The room felt vacuous and transparent. The men discussed football with great enthusiasm, as if it had been them catching the interception, running the punt return; breathless after the game, with droplets of sweat beading down their gladiator brow. At best, they were high school athletes, and now weekend warriors, spending their Mondays selling vodka in liquor stores or installing air conditioning. Some even went to bed each night in the same rooms they slept in as boys, their little league trophies still adorning their shelves.

After three beers and what felt like hours listening to the others’ mindless chatter, Bill wished for a thorn to prick against his finger--for something to offer an entertaining distraction. He wasn’t particularly masochistic, but strange urges sometimes compelled him to strange acts. The drink had stripped away something of his, a part, like his arm--whose existence he had never questioned.

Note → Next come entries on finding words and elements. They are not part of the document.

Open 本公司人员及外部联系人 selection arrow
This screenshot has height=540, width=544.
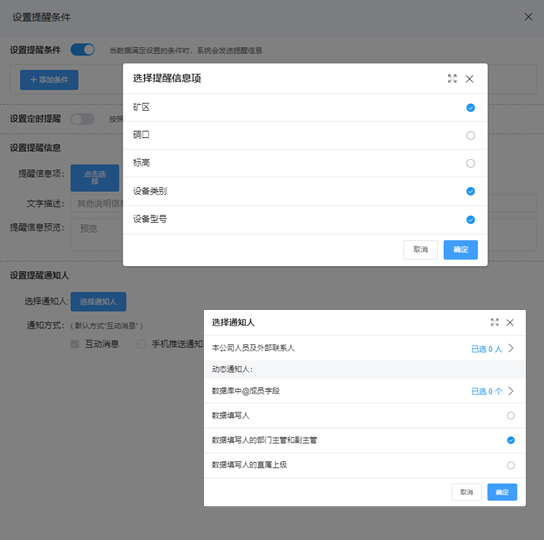(x=511, y=348)
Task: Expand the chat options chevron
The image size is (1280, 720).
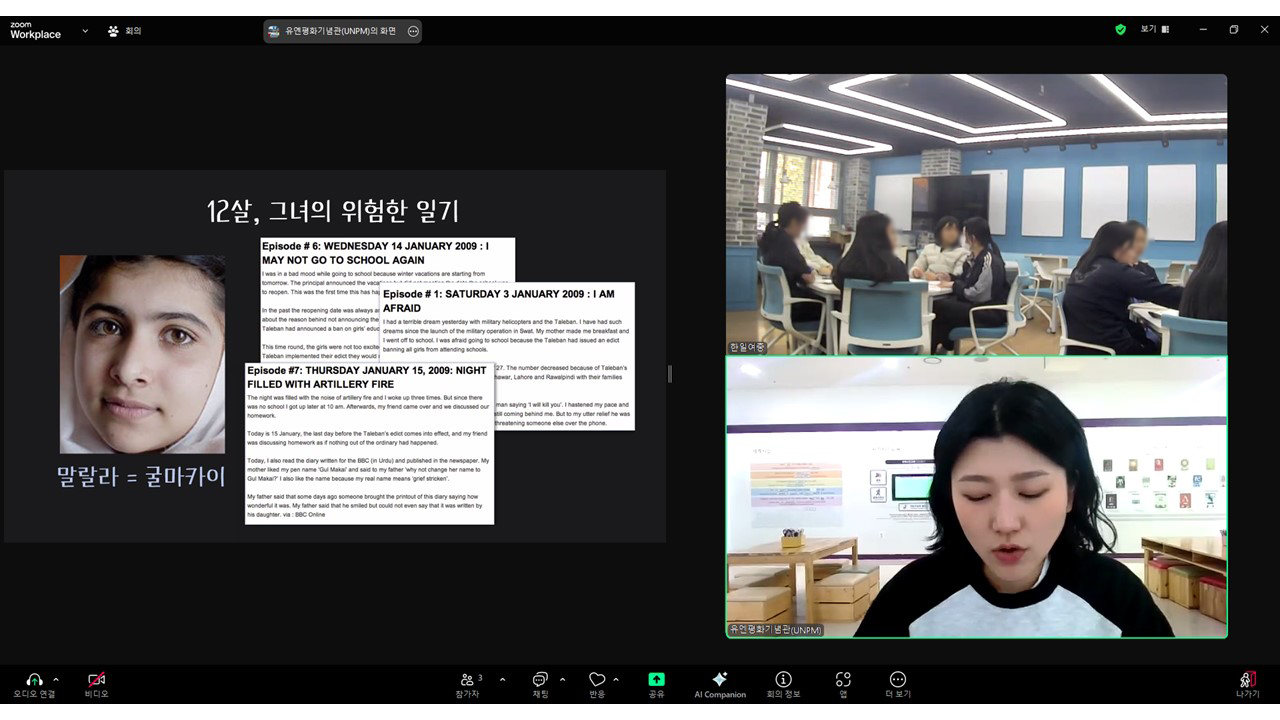Action: tap(562, 679)
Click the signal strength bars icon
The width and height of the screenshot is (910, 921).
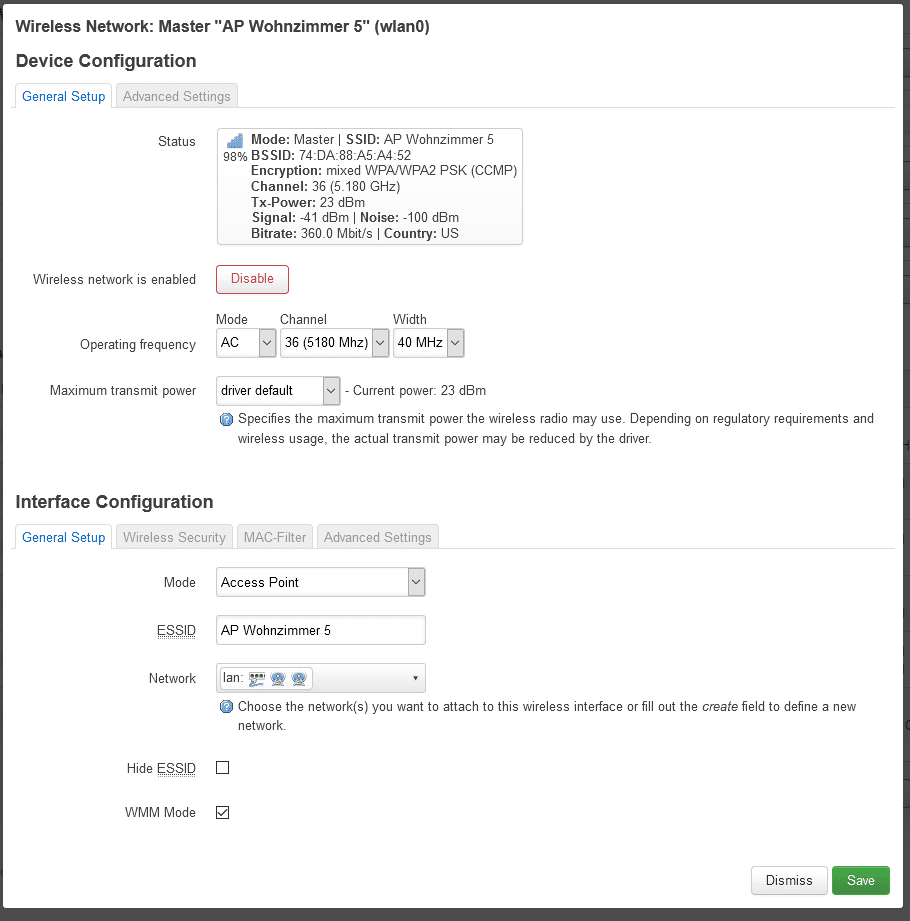pos(235,141)
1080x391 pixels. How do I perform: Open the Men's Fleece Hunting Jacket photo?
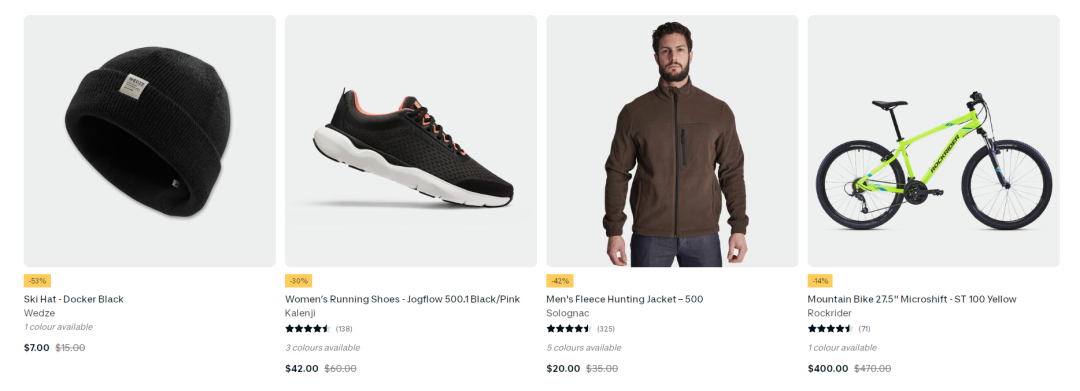(672, 141)
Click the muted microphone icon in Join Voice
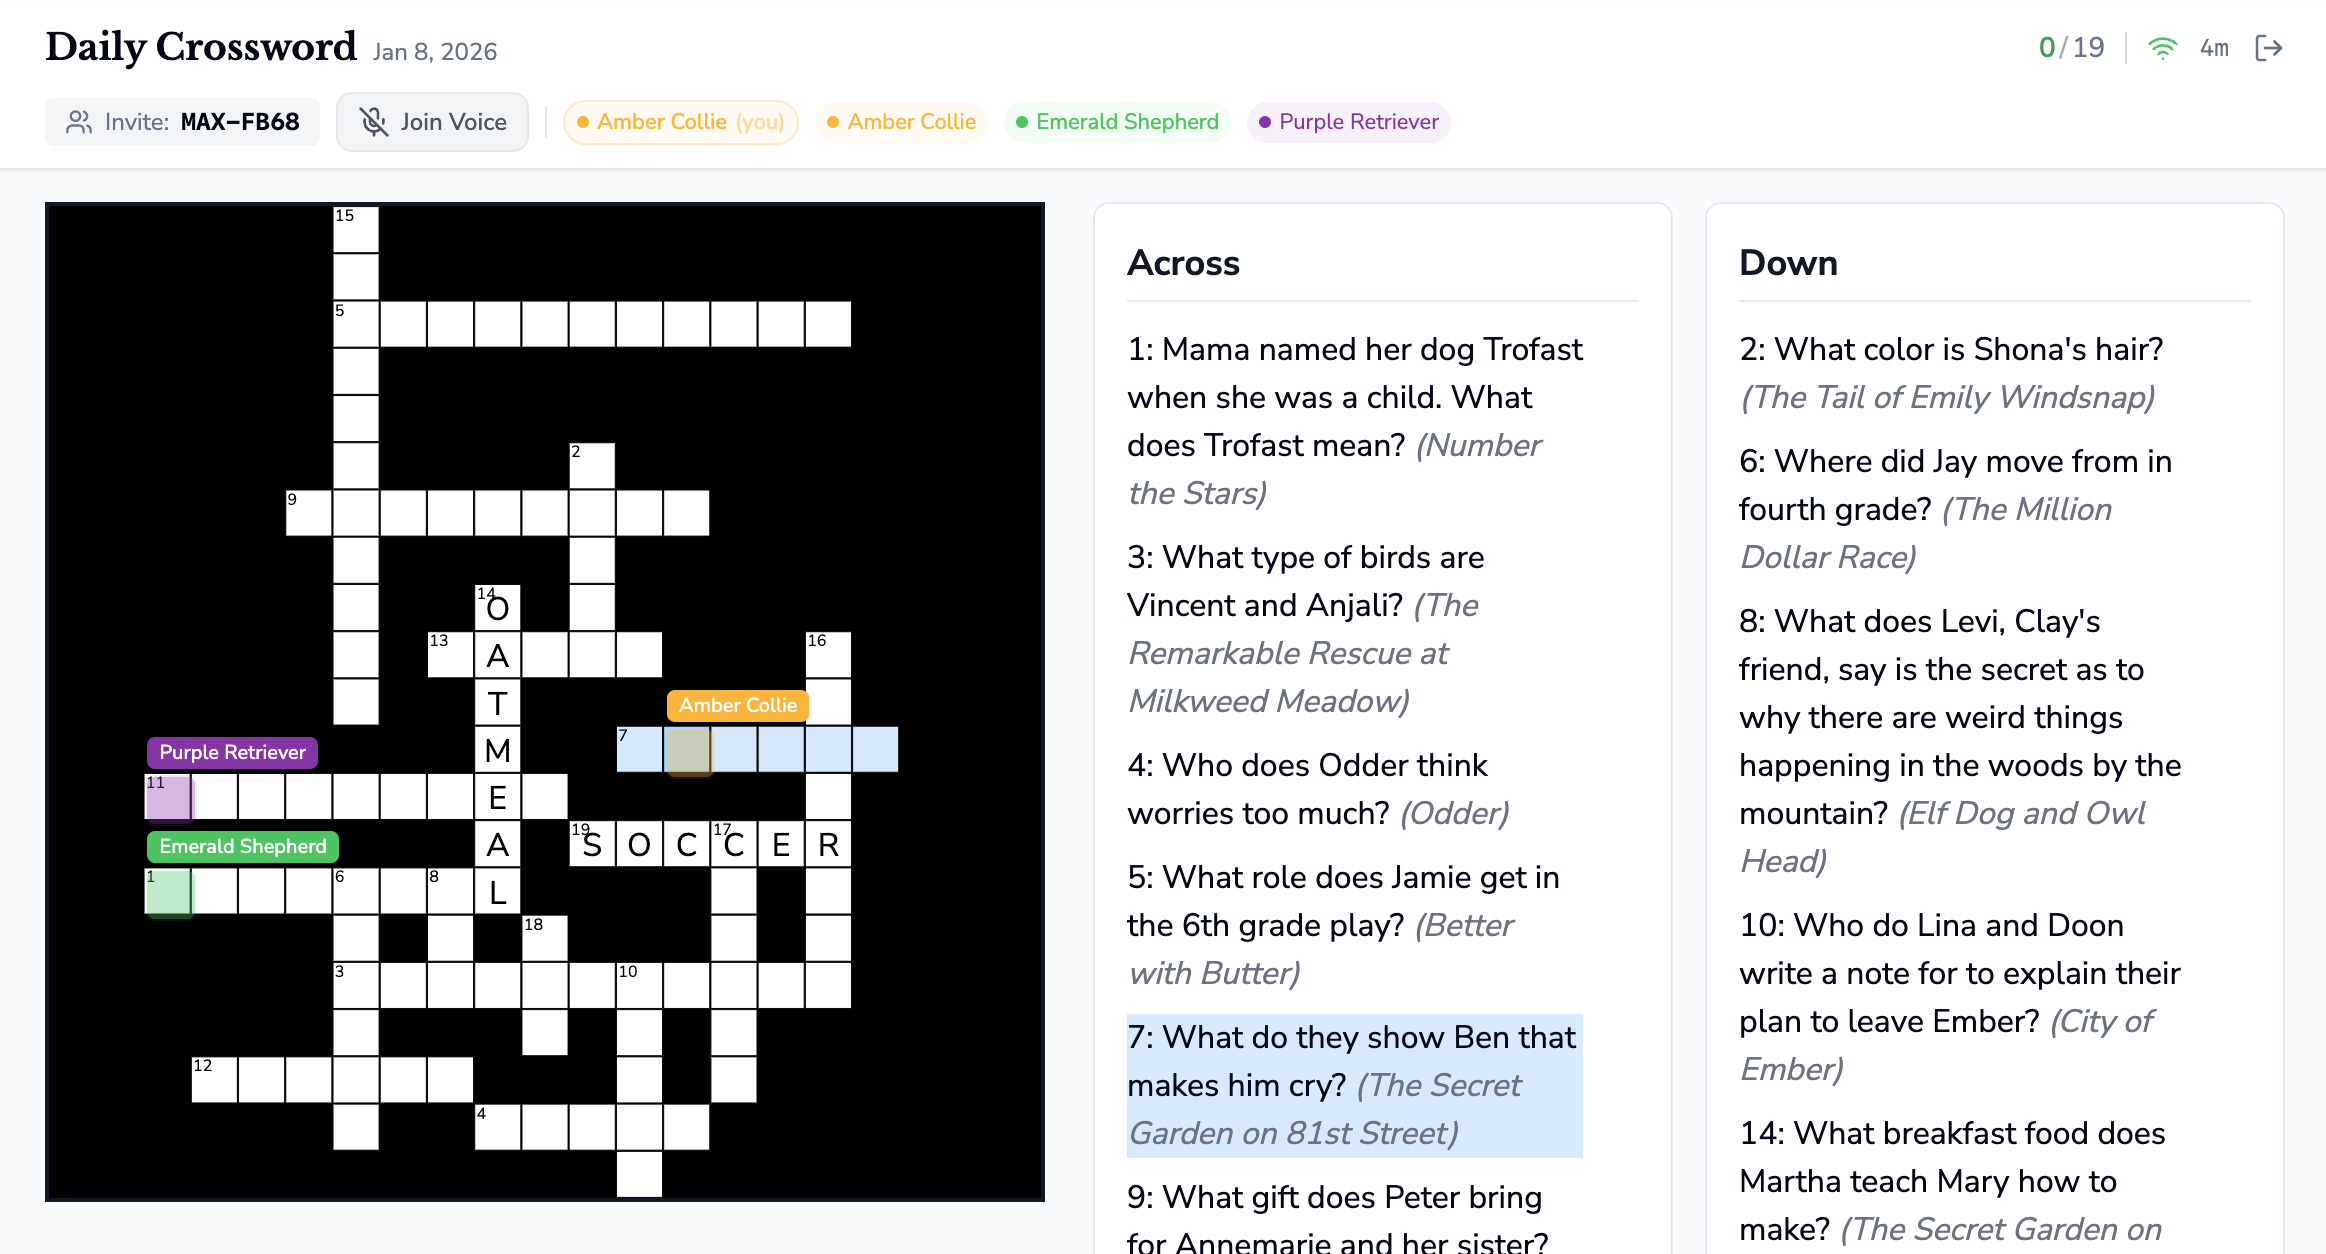Image resolution: width=2326 pixels, height=1254 pixels. pyautogui.click(x=374, y=121)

When he had arrived, he was welcomed into their new apartment, given a firm handshake by all, and even a tour.

“Damn, look at that television,” he had said, seriously impressed with the sixty inches of high-definition. “Are those the lazy-boys with the refrigerators built in?”

They all sat around the IKEA kitchen table, long enough to fit all eight men without any crowding. When the conversation died down, and the beers ran dry, Mike, who rented the back room, flicked his empty beer can which rattled around on the faux-pine table before settling.

“Who wants to go downtown?” He said, and stood up from his seat.

The men all raised their beers, and drank up.

Bill would have liked to say the night ended with a romp of the village bars, with shot glasses raised and maybe a blond’s panties down around her ankles in the bathroom.

“I’ll meet you guys down there,” he had said.

Before he left, he took one last glance at the punching bag hanging by the door, the mini-motorcycle propped against the stove, and the beer cans left everywhere like children’s soldiers, and then he went home to his wife.